I liberali al cimitero
Passato
dallo zoo al cimitero, ma sempre nel cuore di tutti, il liberalismo è tanto più
simpatico nel nome di Gobetti. Ma basta scorrerlo, scorrere Gobetti, per
capire: molti buoni propositi e molta confusione. Fortemente attratto dalla
personalità di Gramsci e dal movimento comunista torinese fin dal 1918, ben prima
della scissione, attorno alla Fiat-Centro, cresciuta nella guerra a “piccolo
Stato capitalista”, Gobetti non si decise personalmente al gran passo ma volle
convertirvi il liberalismo. Un
destra-sinistra oggi indigesto - rileggere Gobetti oggi è come leggere
Scalfari, contro ogni partito e contro ogni politica in realtà, per i “tecnici”

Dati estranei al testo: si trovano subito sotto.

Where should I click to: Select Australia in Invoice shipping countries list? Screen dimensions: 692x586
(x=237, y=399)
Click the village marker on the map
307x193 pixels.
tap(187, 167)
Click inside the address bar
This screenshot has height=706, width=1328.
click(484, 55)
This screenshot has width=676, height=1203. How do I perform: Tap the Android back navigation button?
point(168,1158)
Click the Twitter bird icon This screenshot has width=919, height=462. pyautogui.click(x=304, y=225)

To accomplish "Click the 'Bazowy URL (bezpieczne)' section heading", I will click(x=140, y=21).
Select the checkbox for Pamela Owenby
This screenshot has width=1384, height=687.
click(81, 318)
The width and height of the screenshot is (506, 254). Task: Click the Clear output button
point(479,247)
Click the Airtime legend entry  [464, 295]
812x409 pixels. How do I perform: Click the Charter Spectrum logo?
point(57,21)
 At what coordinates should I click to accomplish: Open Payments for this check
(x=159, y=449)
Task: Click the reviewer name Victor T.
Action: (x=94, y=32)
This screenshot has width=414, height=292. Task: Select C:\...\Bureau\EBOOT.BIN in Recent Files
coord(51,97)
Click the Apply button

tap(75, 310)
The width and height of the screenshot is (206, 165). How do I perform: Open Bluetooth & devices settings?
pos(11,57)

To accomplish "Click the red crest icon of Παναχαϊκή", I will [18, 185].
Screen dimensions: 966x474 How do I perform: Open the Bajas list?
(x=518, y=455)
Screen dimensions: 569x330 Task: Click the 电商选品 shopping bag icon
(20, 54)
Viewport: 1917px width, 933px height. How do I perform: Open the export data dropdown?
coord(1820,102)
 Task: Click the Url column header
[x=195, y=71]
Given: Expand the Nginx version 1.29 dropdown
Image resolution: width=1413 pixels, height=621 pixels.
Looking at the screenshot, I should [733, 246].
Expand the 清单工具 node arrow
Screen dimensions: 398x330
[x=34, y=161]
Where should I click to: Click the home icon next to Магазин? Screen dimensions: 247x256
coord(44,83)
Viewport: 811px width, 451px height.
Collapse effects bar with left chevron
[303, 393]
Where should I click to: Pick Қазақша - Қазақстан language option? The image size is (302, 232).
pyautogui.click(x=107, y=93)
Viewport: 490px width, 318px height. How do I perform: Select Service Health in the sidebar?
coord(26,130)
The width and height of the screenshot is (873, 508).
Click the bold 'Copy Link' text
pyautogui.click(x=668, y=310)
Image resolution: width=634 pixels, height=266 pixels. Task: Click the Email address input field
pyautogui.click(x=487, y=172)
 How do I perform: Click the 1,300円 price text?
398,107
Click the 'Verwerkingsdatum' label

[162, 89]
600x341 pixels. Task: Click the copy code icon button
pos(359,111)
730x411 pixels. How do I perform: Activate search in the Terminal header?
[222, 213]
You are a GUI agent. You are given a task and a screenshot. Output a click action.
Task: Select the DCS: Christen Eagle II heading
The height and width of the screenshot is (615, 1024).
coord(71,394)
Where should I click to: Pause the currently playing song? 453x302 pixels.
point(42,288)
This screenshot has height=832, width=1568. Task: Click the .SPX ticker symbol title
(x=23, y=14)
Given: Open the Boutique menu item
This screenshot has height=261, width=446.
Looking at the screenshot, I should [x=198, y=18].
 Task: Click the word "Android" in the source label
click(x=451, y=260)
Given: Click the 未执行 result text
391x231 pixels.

illuminati e onesti, la “classe dirigente” di cui il giovane torinese vaticinava (non ridicolmente definita
infine degli “apoti”, di “coloro che non la
bevono”, né il fascismo né il sovietismo, in realtà degli apolitici).
Questa di
Pietro Polito, l’ultimo confidente di Bobbio, è un’altra antologia della “Rivoluzione liberale”, con una mezza
dozzina di articoli tratti da altre testate. Rispecchia quindi l’antologia che
lo stesso Gobetti aveva estratto dalla rivista a marzo del 1924, ma la scelta e
l’impianto cronologico ne mettono in evidenza, più che la brillantezza, le incongruenze.
Un ritorno all’ordine in una prospettiva sempre palingenetica, terribilista.
Ai collaboratori
della sua prima rivista, “Energie nove”, scrive il 30 novembre 1920: “La
scissione del partito socialista è il cimento estremo. Riusciranno gli operai a resistere alla crisi? a
cacciare i socialisti destri che sono il compromesso che tenta di negare le
posizioni nette? Questo è il problema. I borghesi (accettiamo dal linguaggio socialista
il termine) lavorano per scindere l’unità ideale degli operai. Non riusciranno.
La loro opera è ad ogni modo il massimo delitto della nostra storia. Spezzare
il movimento operaio oggi vale distruggere l’unica realtà ideale e religiosa d’Italia”
– ideale? religiosa? “Io non coltivo miti: non credo che la massa sia evoluta e
cosciente: non vedo nei più neanche il preludio a una coltura politica che sia
pratica politica. Pure questo è meno importante. Il fatto gigantesco è che il
popolo (quello che era il fantasma di Mazzini) chiede il potere. Il popolo diventa lo Stato” – con Mussolini? “È
venuta l’ora di affermare e dimostrare il valore
nazionale del movimento operaio” – contro i socialisti?
Poche
settimane, e il 20 febbraio Gobetti si inorgoglisce: ha “dimostrato”, dice, che
la rivoluzione russa “è essenzialmente un’affermazione di liberalismo”. Sulla
fede di Trockij: “Trotski afferma, per primo in Russia, una visione liberale
della storia”. Ma “La rivoluzione liberale”, il suo nuovo giornale, porrà
subito dopo al primo punto della sua azione “la mancanza di una classe
dirigente come classe politica”.
Gobetti sarà un martire di Mussolini, e il suo riverbero resta luminoso. Ma che altro? Il compito
che si dava, “una ripresa del movimento rivoluzionario del Risorgimento, che
entri alfine nello spirito delle masse popolari”, è immane e benemerito. Ma a
che prezzo? “Tutti questi propositi sono schiettamente liberali e autonomisti”,
i propositi dei “comunisti torinesi” subito dopo la scissione di Livorno: la
disciplina, autorità, l’unità, e la violenza – “la violenza, sopra i
sentimentalismi e i danni contingenti, dimostra fermenti vitali, energie decise,
pensieri maturi”. E il disegno è mettere “un’aristocrazia politica liberale” ‘n
coppa “al movimento sorto dal basso”.
Piero
Gobetti, La rivoluzione italiana,
edizioni dell’asino, pp. 255 € 15
Gobetti sarà un martire di Mussolini, e il suo riverbero resta luminoso. Ma che altro?